Feds have not ‘demonstrated need’ for security-screening measures: privacy watchdog
The federal privacy watchdog is pressing for changes to security screening procedures for public servants.
An internal memo prepared by the privacy commissioner’s office says the government has “not demonstrated the need” for several intrusive measures — from credit checks to polygraph tests.
The memo says the watchdog will continue to press the Treasury Board Secretariat to justify provisions of its security-screening standard, but also that the Treasury Board has largely proceeded without taking the privacy commissioner’s advice-mover the years.
The Canadian Press used the Access to Information Act to recently obtain a copy of the November 2019 memo.

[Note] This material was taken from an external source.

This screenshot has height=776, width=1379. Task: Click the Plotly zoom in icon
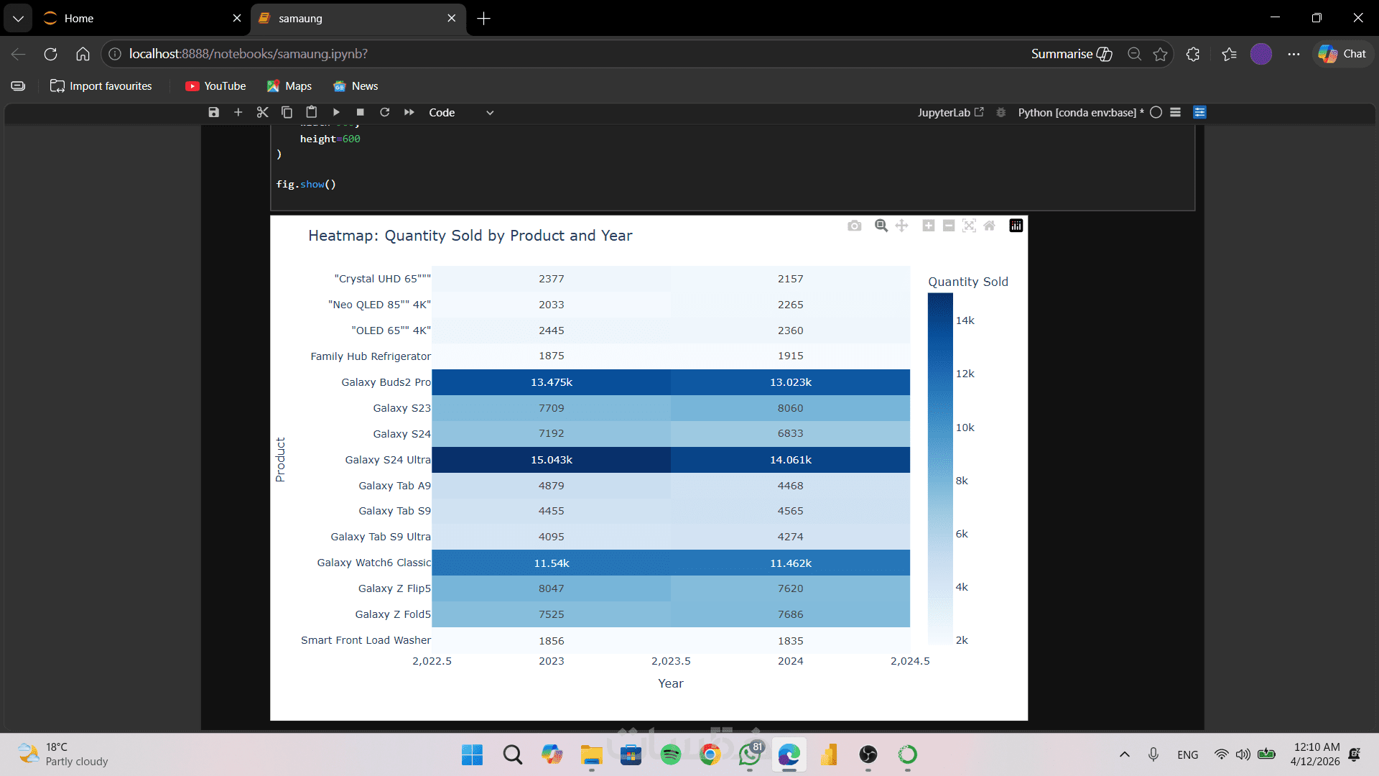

The Standard on Security Screening, introduced in October 2014, allows for screening of federal personnel ranging from the basic category of “reliability status” to “enhanced top secret” clearance.

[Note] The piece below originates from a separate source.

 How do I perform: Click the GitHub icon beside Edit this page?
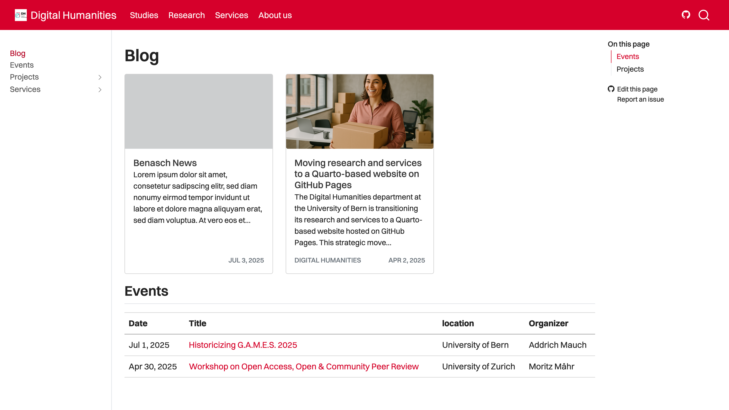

Federal officials are reviewing the standard, as they are required to do every five years - an examination the Treasury Board says will include privacy considerations.
The internal memo says the privacy commissioner’s office planned in late 2019 to emphasize its view the Treasury Board Secretariat had not made a compelling case for the screening procedures.
“We have stressed that TBS has provided insufficient analysis to demonstrate that each measure mandated by the standard is necessary, effective, and the least privacy-intrusive measure available,” the memo says.
“Where TBS has provided evidence towards the effectiveness of these measures, the evidence has been general in nature, and the link to effectiveness has not always been strong.”
For example, with respect to checks of credit records, Treasury Board pointed to a single British study that found many data breaches are motivated by desire for money, the privacy watchdog’s memo says.
“We do not feel that this provides an actual link between poor credit and financial gain.”
Among the office’s other concerns:
— Use of police record checks, to see if someone might be associated with criminal activity, can turn up non-conviction-related information about things like mental-health incidents and domestic disputes;
— Examination of opensource information, for instance through internet searches, can still yield personal data, some of which might be inaccurate;
— Polygraph testing, which is expanded under the standard, does not directly measure trustworthiness and is known to produce both false negatives and false positives.
Mandatory security-screening requirements set out in the federal standard are applied by departments and agencies commensurate with the risk related to the duties the subject is to perform and the sensitivity of information, assets or facilities he or she will have access to, said Martin Potvin, a Treasury Board spokesman.